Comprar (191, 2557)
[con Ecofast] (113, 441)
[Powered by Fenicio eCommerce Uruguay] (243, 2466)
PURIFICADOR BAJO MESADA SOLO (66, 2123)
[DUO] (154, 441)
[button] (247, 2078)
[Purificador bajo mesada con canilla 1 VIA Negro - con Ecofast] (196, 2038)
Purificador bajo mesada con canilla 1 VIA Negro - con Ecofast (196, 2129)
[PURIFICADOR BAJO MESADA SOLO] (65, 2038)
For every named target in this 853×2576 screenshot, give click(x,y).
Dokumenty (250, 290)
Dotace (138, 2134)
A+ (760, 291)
------
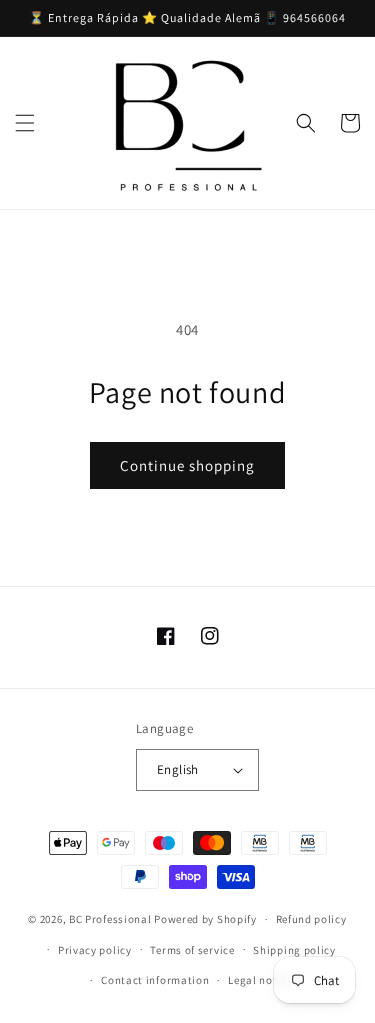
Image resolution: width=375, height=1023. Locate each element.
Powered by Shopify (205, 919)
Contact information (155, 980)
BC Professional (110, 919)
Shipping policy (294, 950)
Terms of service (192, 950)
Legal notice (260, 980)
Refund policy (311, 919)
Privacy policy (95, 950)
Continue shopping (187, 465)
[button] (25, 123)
------
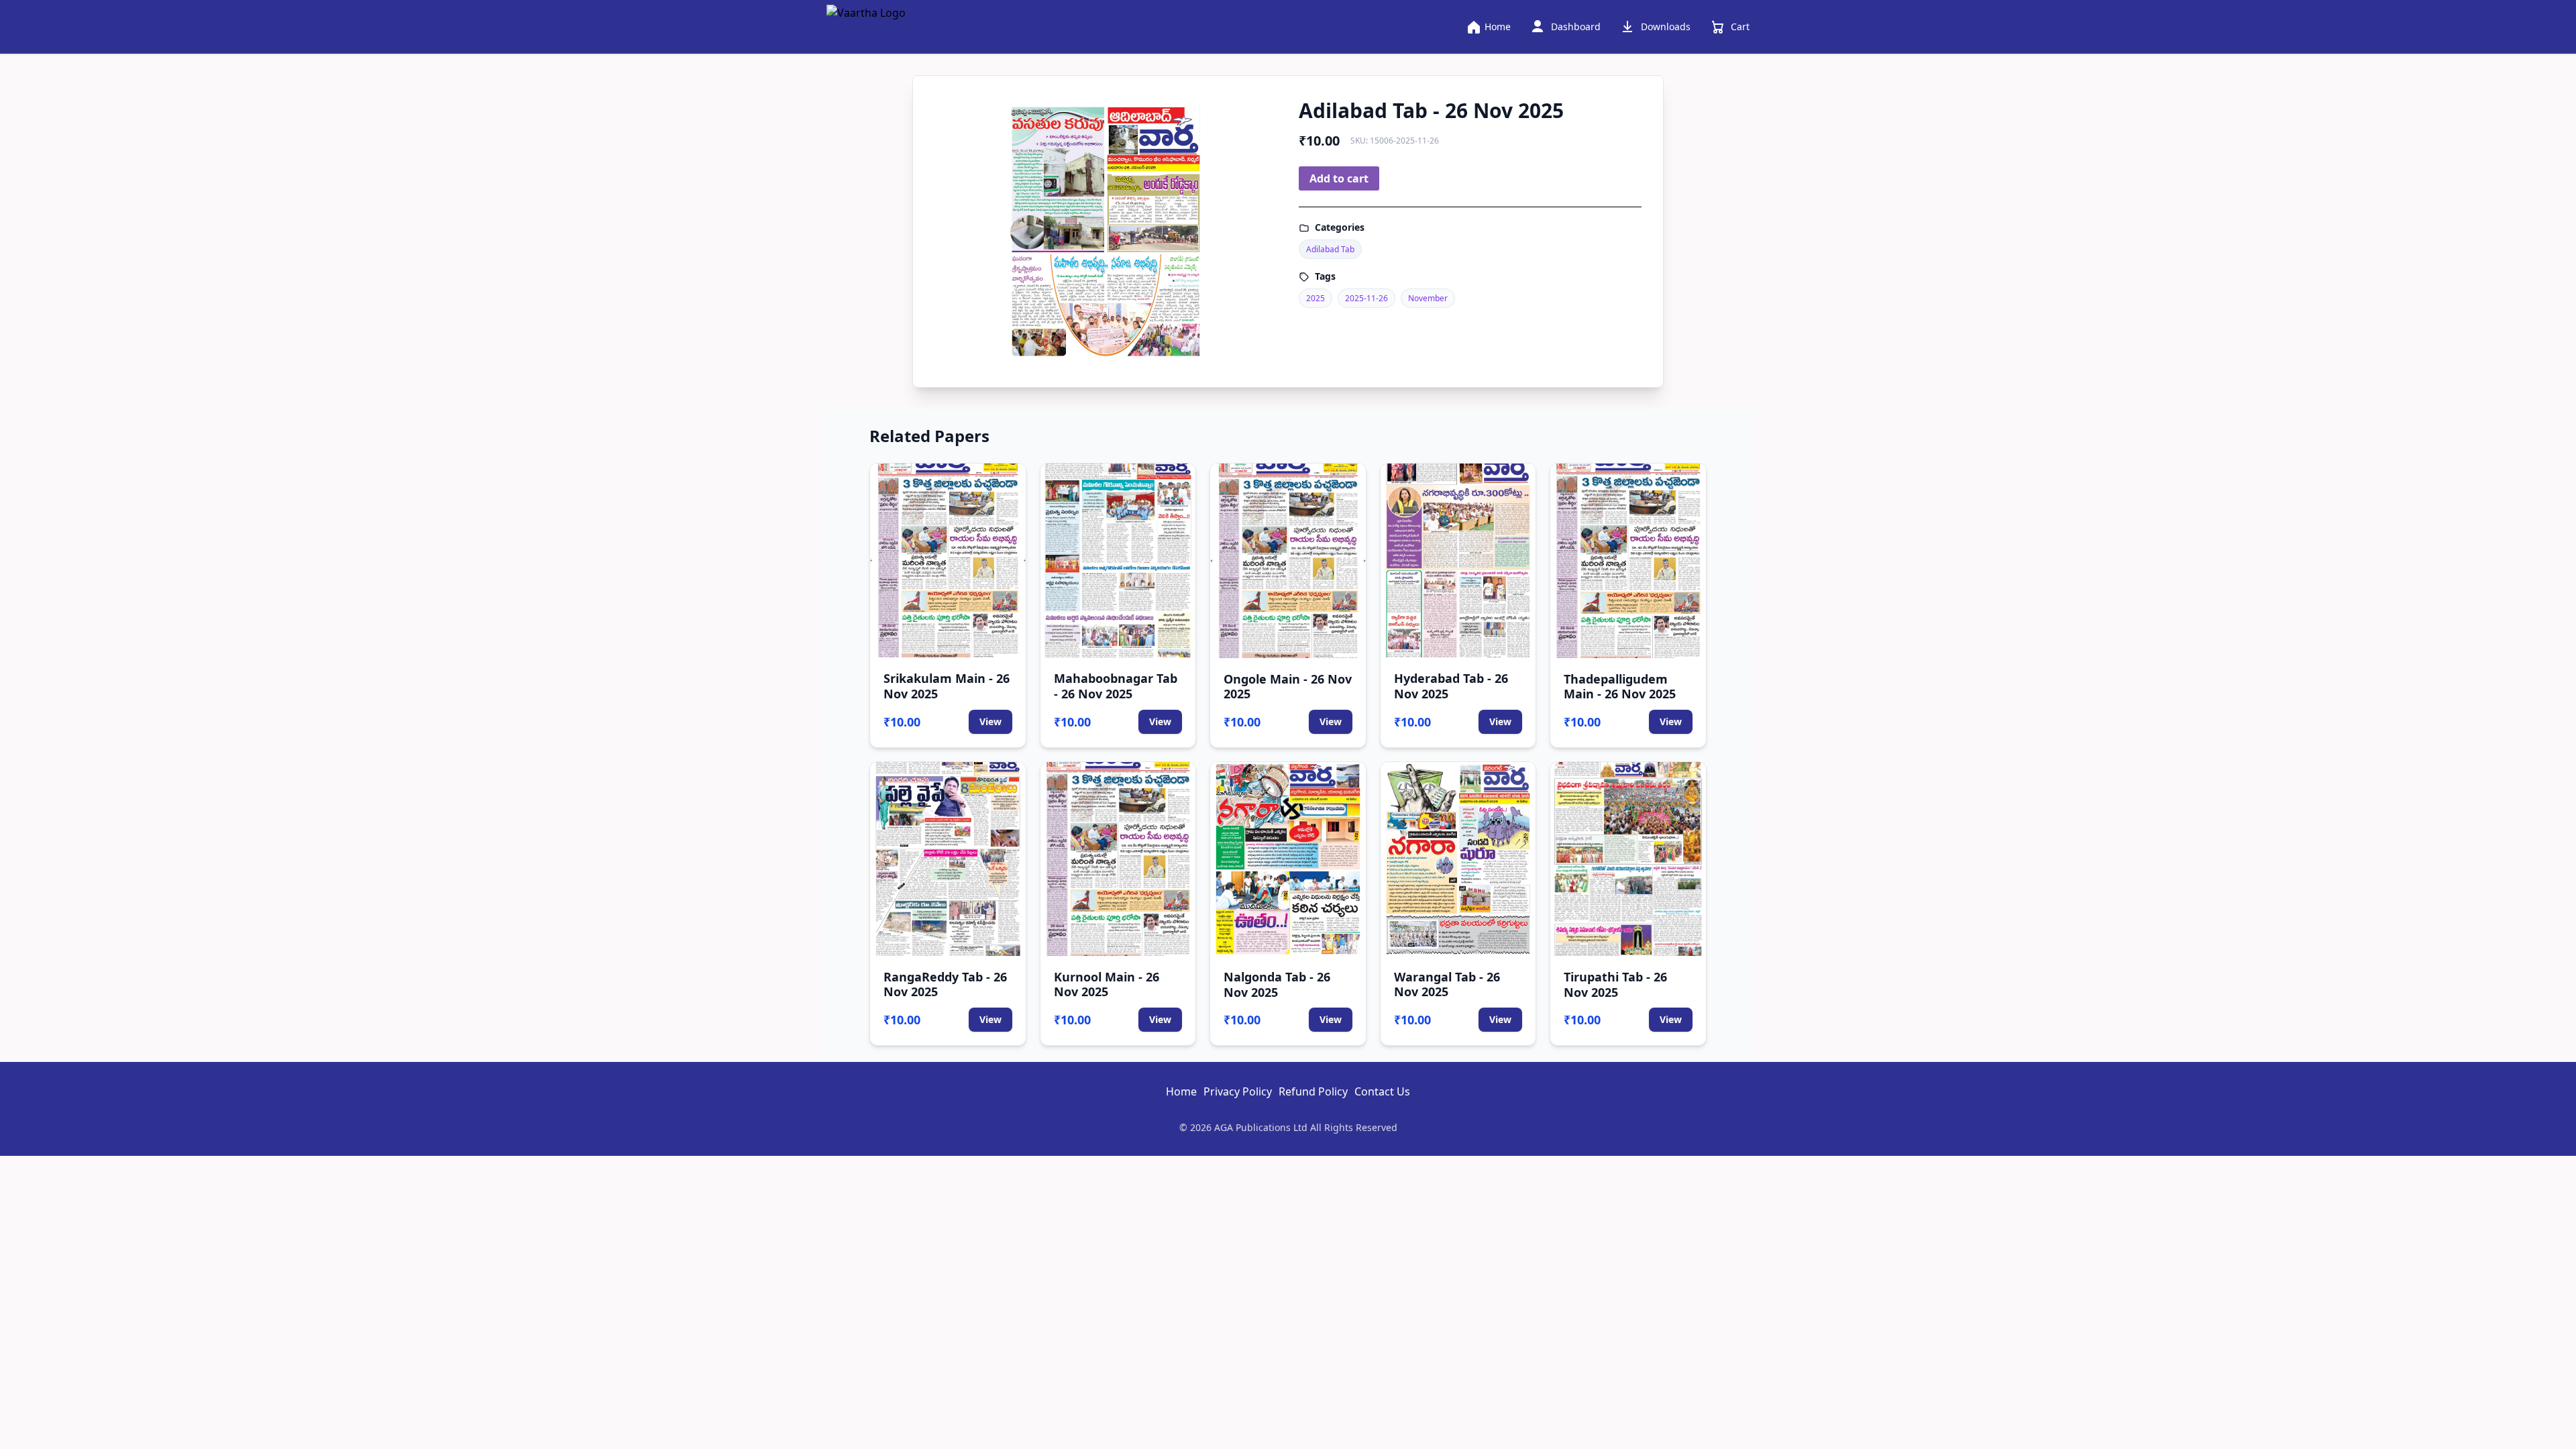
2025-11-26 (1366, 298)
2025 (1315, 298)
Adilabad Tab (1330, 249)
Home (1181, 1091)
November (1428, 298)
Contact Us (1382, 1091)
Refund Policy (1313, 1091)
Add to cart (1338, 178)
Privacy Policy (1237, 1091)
------
* _EXERCISE PROMPT_: Out of the material above, output word for word the line with "Comprar (191, 2557)", the line with "A+ (760, 291)", and all lines between them, with nothing else.

* _RESPONSE TO THE TASK_:
Comprar (191, 2557)
[con Ecofast] (113, 441)
[Powered by Fenicio eCommerce Uruguay] (243, 2466)
PURIFICADOR BAJO MESADA SOLO (66, 2123)
[DUO] (154, 441)
[button] (247, 2078)
[Purificador bajo mesada con canilla 1 VIA Negro - con Ecofast] (196, 2038)
Purificador bajo mesada con canilla 1 VIA Negro - con Ecofast (196, 2129)
[PURIFICADOR BAJO MESADA SOLO] (65, 2038)
For every named target in this 853×2576 screenshot, give click(x,y).
Dokumenty (250, 290)
Dotace (138, 2134)
A+ (760, 291)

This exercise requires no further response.